Your objective:
Give back exactly the lines from the start of the listing to the line containing "The image size is (963, 717).", inclusive, and nothing beyond them.

Data to process:
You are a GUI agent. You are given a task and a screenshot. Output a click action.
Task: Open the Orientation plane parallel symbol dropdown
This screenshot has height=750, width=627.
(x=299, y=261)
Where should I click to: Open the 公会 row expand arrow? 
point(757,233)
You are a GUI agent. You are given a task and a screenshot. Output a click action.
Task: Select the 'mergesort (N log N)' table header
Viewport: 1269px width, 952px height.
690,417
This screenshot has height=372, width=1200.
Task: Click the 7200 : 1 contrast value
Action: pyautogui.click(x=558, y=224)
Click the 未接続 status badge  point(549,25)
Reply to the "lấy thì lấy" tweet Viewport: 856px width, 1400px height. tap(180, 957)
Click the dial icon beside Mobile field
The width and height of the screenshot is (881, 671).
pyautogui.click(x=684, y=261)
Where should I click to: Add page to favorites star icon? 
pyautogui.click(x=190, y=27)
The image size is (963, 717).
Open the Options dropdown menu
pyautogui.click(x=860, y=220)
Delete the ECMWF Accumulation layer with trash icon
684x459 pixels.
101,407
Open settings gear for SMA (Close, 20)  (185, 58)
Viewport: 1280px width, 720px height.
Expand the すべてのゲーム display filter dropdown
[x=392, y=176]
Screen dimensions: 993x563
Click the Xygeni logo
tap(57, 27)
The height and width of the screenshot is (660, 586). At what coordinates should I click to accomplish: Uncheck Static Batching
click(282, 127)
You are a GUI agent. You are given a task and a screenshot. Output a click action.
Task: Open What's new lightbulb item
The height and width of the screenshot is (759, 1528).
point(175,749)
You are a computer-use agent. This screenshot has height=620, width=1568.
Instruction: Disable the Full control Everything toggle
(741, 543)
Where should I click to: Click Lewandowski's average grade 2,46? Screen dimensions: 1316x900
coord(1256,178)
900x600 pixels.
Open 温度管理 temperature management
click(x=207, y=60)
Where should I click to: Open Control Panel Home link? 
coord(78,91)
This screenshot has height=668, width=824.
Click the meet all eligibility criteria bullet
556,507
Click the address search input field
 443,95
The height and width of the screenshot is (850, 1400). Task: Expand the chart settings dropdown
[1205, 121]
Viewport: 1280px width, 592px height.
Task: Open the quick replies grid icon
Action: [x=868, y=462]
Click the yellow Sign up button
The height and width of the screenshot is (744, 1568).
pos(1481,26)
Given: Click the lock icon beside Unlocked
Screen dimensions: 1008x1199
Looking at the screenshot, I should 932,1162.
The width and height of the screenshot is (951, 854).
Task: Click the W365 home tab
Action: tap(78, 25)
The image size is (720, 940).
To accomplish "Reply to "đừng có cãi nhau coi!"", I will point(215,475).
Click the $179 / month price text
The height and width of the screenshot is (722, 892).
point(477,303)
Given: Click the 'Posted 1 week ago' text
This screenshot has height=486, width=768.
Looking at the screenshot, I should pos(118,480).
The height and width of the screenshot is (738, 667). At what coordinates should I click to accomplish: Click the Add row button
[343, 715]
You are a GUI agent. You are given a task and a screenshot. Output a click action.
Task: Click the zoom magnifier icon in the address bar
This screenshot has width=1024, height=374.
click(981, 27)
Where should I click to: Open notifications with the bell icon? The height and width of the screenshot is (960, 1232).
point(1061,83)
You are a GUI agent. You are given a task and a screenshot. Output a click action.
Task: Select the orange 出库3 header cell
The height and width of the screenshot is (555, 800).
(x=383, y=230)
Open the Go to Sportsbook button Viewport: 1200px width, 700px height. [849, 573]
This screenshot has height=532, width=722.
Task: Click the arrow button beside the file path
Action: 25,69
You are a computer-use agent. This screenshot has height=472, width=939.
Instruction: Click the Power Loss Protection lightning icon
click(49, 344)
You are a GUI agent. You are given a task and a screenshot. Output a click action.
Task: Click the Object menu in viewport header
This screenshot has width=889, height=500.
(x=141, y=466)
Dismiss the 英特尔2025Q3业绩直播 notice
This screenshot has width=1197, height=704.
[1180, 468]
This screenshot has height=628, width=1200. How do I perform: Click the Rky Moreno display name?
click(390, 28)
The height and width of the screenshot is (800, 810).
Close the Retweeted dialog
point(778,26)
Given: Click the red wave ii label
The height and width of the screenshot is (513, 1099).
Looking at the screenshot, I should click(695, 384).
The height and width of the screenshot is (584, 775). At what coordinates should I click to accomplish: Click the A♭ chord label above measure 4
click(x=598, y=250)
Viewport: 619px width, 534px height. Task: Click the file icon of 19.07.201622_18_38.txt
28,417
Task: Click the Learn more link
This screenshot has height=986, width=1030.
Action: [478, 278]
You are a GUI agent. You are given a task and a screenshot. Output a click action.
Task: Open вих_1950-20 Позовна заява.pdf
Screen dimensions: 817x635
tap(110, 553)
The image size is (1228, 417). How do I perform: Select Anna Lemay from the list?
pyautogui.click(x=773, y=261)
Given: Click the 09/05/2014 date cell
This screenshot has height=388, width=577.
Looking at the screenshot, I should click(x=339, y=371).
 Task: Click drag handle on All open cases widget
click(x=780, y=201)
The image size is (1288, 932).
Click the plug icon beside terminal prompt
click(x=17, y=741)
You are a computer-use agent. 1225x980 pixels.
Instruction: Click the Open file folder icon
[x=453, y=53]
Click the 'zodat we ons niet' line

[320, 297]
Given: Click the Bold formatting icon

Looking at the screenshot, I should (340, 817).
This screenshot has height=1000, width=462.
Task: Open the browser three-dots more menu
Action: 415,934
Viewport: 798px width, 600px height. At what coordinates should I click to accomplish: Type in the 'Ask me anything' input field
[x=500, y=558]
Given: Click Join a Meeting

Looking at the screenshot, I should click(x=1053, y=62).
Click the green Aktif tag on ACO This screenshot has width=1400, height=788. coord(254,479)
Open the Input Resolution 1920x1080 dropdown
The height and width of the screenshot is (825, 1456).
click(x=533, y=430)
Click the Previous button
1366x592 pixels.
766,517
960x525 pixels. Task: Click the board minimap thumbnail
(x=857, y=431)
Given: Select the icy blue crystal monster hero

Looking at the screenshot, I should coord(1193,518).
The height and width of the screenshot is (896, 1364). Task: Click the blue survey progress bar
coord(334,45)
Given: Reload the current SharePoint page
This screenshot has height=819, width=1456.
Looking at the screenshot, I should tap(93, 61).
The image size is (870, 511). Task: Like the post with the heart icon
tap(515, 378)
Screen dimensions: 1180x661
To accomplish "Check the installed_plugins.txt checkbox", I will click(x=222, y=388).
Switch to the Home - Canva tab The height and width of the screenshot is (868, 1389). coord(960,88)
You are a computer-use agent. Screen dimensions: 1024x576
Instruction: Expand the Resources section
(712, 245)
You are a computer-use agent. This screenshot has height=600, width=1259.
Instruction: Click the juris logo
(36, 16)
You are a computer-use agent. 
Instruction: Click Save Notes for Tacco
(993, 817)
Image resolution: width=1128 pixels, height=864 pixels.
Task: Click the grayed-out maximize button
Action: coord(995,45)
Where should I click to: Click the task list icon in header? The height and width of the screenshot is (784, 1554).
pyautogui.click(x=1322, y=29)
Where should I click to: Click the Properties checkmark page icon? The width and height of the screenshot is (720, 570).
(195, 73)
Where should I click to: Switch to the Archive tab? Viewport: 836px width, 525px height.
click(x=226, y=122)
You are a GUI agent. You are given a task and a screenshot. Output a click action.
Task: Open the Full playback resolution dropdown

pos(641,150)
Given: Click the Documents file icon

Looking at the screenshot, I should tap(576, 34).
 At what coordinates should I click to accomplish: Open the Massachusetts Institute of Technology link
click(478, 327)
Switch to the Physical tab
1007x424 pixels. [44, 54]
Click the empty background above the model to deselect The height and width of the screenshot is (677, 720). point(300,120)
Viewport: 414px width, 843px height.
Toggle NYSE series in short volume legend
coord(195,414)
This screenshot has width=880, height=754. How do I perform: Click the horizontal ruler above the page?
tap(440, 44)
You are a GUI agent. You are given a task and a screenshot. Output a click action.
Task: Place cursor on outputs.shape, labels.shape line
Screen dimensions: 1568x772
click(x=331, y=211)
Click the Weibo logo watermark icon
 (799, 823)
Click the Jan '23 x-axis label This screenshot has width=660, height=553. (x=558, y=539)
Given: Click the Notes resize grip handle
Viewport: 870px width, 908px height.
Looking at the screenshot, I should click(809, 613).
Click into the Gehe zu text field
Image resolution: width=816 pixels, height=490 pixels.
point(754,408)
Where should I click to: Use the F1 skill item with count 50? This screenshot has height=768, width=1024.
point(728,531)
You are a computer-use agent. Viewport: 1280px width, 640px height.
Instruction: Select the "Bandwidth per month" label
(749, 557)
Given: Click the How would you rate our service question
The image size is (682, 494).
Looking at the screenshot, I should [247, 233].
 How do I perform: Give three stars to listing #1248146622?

Task solution:
You are a GUI agent. You are given a task and a screenshot. Output a click action.
Task: Open the Orientation plane parallel symbol dropdown
This screenshot has height=750, width=627.
(x=299, y=261)
Where should I click to: Open the 公会 row expand arrow? 
point(757,233)
You are a GUI agent. You are given a task and a screenshot. Output a click action.
Task: Select the 'mergesort (N log N)' table header
Viewport: 1269px width, 952px height.
690,417
This screenshot has height=372, width=1200.
Task: Click the 7200 : 1 contrast value
Action: pyautogui.click(x=558, y=224)
Click the 未接続 status badge  point(549,25)
Reply to the "lấy thì lấy" tweet Viewport: 856px width, 1400px height. tap(180, 957)
Click the dial icon beside Mobile field
The width and height of the screenshot is (881, 671).
pyautogui.click(x=684, y=261)
Where should I click to: Add page to favorites star icon? 
pyautogui.click(x=190, y=27)
The image size is (963, 717).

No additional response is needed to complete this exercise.